** start RAW RECORDS **
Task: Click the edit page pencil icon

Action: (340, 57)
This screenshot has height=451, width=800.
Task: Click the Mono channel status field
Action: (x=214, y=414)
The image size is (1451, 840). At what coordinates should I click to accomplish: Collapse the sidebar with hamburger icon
** end RAW RECORDS **
- _EXERCISE OBJECTIVE_
Return these lines unchanged.

- _COMPLETED TASK_
Task: Click the edit page pencil icon

Action: (340, 57)
This screenshot has height=451, width=800.
Task: Click the Mono channel status field
Action: (x=214, y=414)
The image size is (1451, 840). At what coordinates should I click to accomplish: Collapse the sidebar with hamburger icon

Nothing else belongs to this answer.